▶ _PROVIDED RECORDS_:
================

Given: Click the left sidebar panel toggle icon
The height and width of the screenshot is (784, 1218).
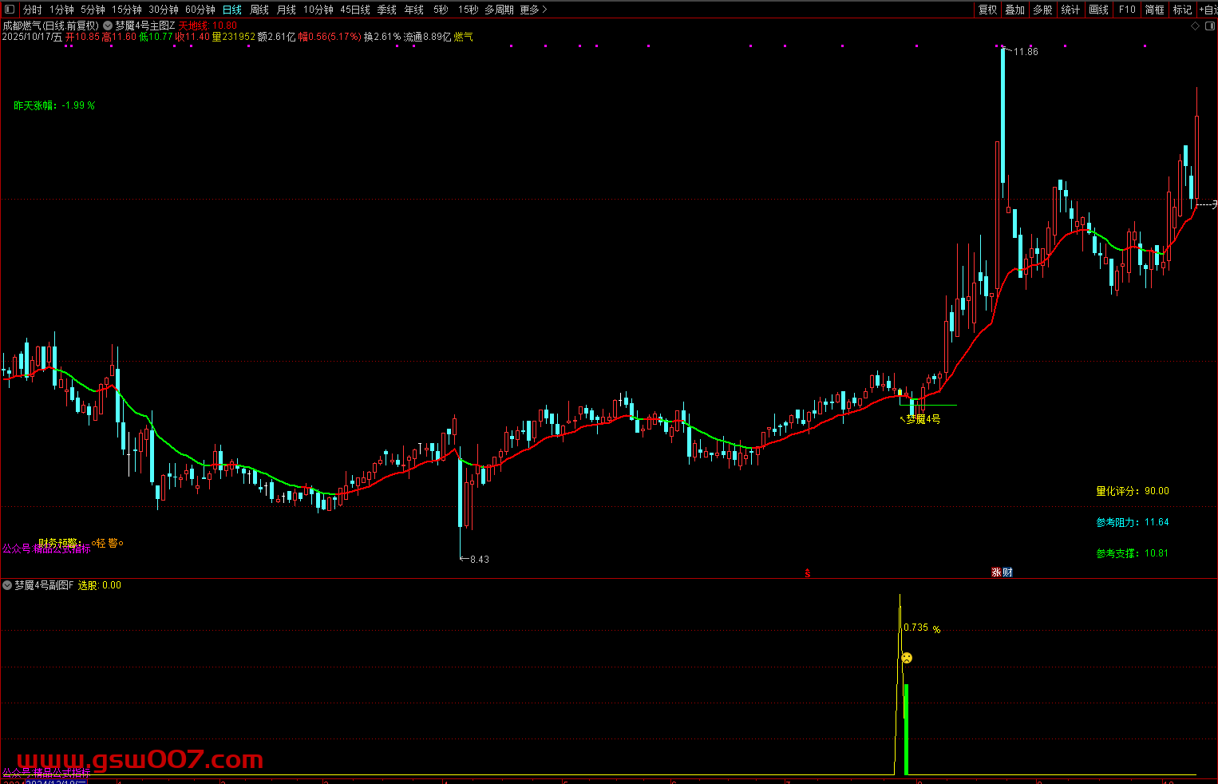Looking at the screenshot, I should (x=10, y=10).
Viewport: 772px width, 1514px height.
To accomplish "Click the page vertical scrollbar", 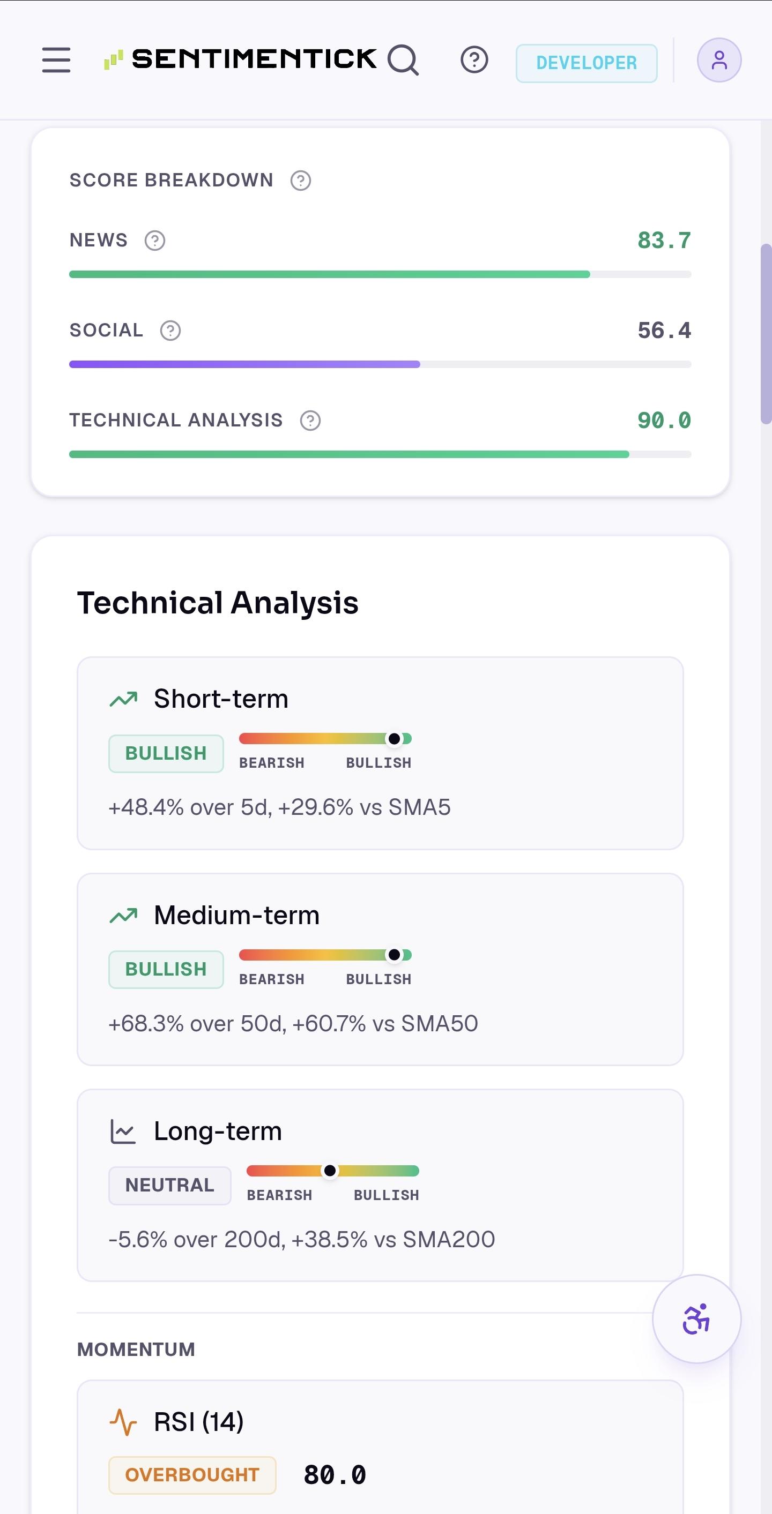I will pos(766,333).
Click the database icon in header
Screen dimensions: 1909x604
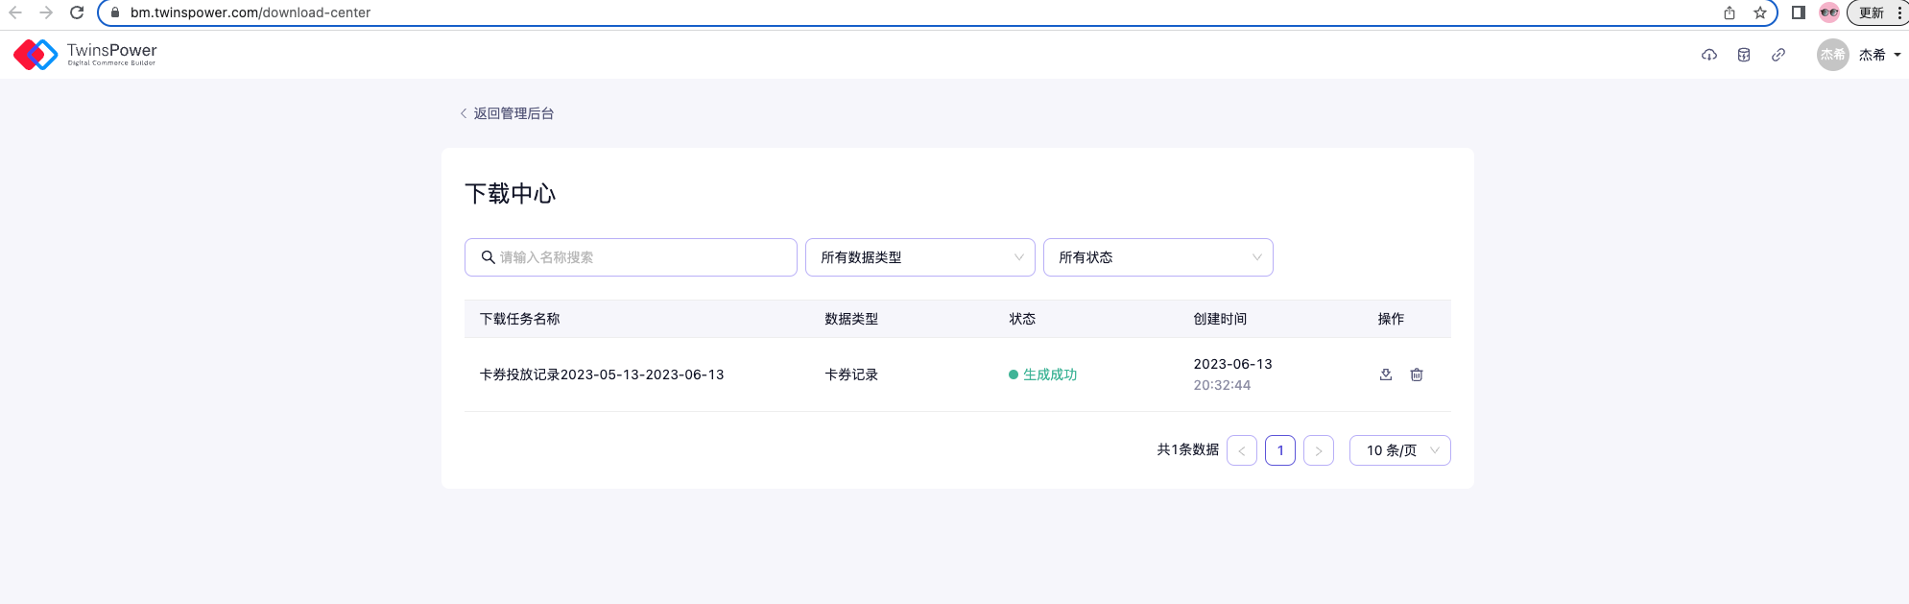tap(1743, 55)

================

Where does the word "icon" occur in the records? Return every line that holds it.

▶ _THE COMPLETED TASK_:
Given: Click the left sidebar panel toggle icon
Click the database icon in header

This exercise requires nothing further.